From E.M. Bounds' important book, Power through Prayer, (how come I haven't read this before now?):
NOTE: This book was written specifically to pastors, so everywhere the words pastor, minister etc. appear I simply substitute Christian, child of God, or believer.
- "The preacher's relationship to God is the insignia and credentials of his ministry. If he does not excel in grace, he does not excel at all. If he does not preach by life, character, and conduct, he does not preach at all."
- Martin Luther's motto was "He that has prayed well has studied well."
- "The preacher must primarily be a man of prayer. In the school of prayer, only the heart can learn to preach. No learning can make up for the failure to pray. No earnestness, no diligence, no study, no gifts will supply its lack."
- "Our laziness after God is our crying sin."
- "No man who is not a man of prayer can do a great and enduring work for God, and no man can be a man of prayer without giving much time to prayer."
- "Public prayers, as a rule, ought to be short and condensed. Our short prayers are effective and efficient because long ones have preceded them. The short, prevailing prayer cannot be prayed by one who has not prevailed with God in a mightier struggle of long continuance."
- "A prayerful ministry is the only ministry that brings the preacher into sympathy with the people. Colleges, knowledge, books, theology, and preaching do not make a preacher, but praying does."

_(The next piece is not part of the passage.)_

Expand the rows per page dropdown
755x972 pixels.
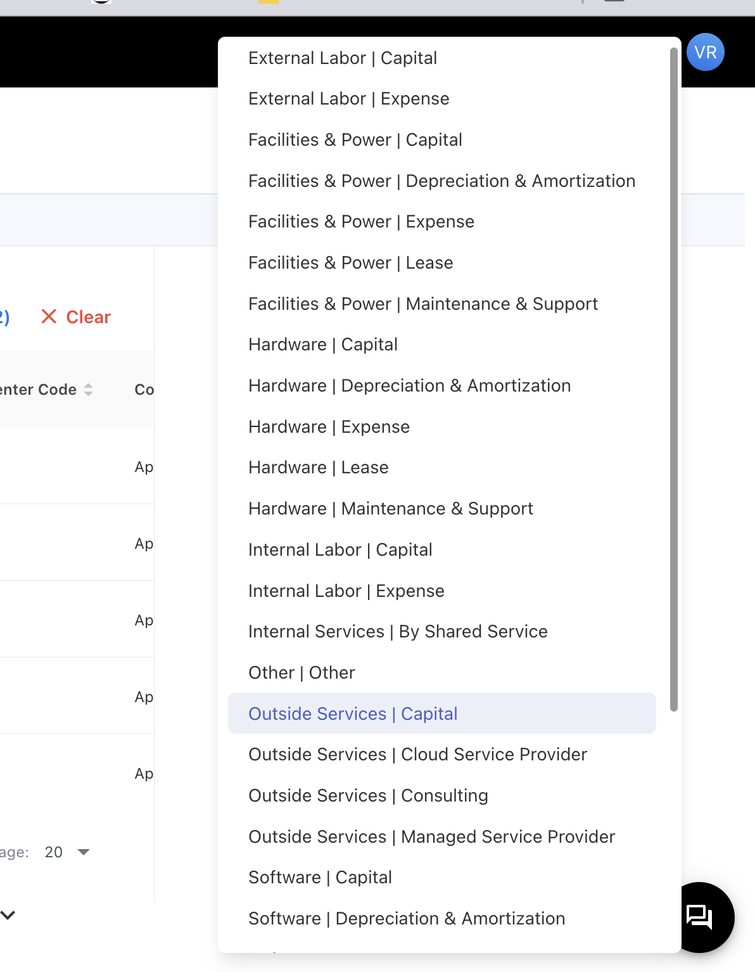[83, 852]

From Elizabeth Elliot's Notes on Prayer: "One way of laying down our lives is by praying for somebody. In prayer I am saying, in effect, 'my life for yours.' My time, my energy, my thought, my concern, my concentration, my faith--here they are, for you. So it is that I participate in the work of Christ. So it is that no work of faith, no labor of love, no smallest prayer is ever lost, but, like the smoke of the incense on the golden altar, rises from the hand of the angel before God."
I do not know who authored the following but I found it in an old tract that belonged to my sister:
He prayeth best who loveth best
All things both great and small;
For the great God who loveth us,
He made and loveth all.
And finally this from The Meaning of Prayer by Harry Emerson Fosdick: "The Eternal God calls us every one by name. He is not the God of mankind in the mass; He is the God of Abraham, of Isaac, and of Jacob! All great pray-ers have lived in the power of this individual relationship with God. They have said with the Psalmist, 'I will give thanks in the great assembly: I will praise thee among much people.' (Ps.35:18)"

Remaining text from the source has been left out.